抗体があるかどうかは希望すれば血液検査で調べられますが、妊婦健診の検査項目にはありません。2018年に赤ちゃんの感染の有無を調べる検査が保険適用になりました。対象は、母親が妊娠中に感染が疑われたり、おなかの中や生まれた直後に疑わしい症状がみられたりした赤ちゃんで、確実に診断できるのは生後3週間以内とされています。

日本産婦人科感染症学会理事長の山田秀人さん=手稲渓仁会病院不育症センター長=は「早期に発見できれば、適切な処置につながる」と強調します。
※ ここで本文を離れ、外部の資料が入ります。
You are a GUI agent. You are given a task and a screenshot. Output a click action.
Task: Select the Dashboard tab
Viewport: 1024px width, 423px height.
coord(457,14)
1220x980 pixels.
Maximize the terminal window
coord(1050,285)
母子感染して赤ちゃんに症状が出ても、生後2カ月以内に抗ウイルス薬を使えば、聴力などが改善できるといい、現在、保険適用に向けた治験が進んでいます。山田さんは「疑わしい場合は速やかに赤ちゃんへの尿検査を実施すべきだ」と話しています。

トキソプラズマ 肉や猫のフンに潜む
妊娠中に飲む薬、保険適用に

トキソプラズマは寄生虫の一種で、肉や猫のフンなどに潜んでいます。加熱不十分な肉を食べたり、猫のフンが混じる土や水が誤って口に入ったりして、感染することがあります。

妊娠中に初感染すると赤ちゃんに小頭症や目の炎症などを引き起こす場合があります。

土を触った後は手をよく洗う、生肉や十分加熱していない肉は食べないことなどが予防になります。山田さんは「エゾシカにも多く、ジビエ料理にも気をつけて」と言います。
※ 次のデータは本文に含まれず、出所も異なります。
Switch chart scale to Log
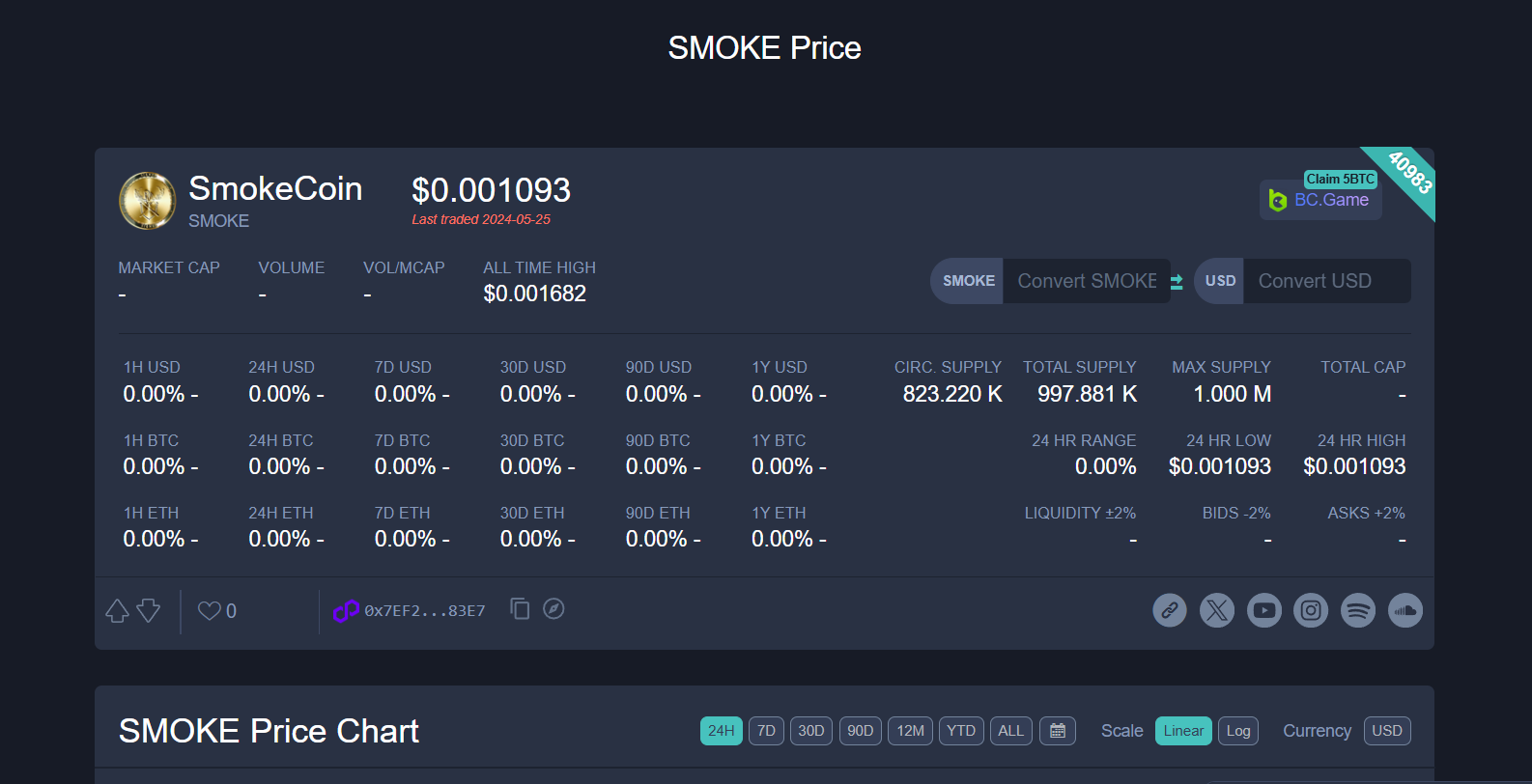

感染しても症状が出ないことも多く、気づきにくいです。感染歴は血液検査でわかりますが、全ての医療機関が妊婦健診で行っているわけではありません。妊娠中に感染した場合、治療薬としてスピラマイシンが3年前に初めて保険適用となりました。出産まで飲み続けることで、重症で生まれてくる赤ちゃんを減らすことができるといいます。

患者家族の会が絵本

これらの母子感染症は、これまで見逃しの多さや対応の遅れが指摘されてきました。道内に支部もある患者家族でつくる「トーチの会」(東京)の渡辺智美代表は「妊婦だけでなく、医療現場でも十分に理解されているとは言いがたい」と指摘します。「保険適用となった確定診断できる検査薬や、症状を改善する治療薬があるので、多くの人が母子感染を理解し、一人でも多くの早期診断、早期治療につながってほしい」と訴えます。

同会は、母子感染が原因で亡くなった米国女性の体験記を基にした絵本を全国の産院に配ろうと、4月25日までクラウドファンディングで資金を募っています。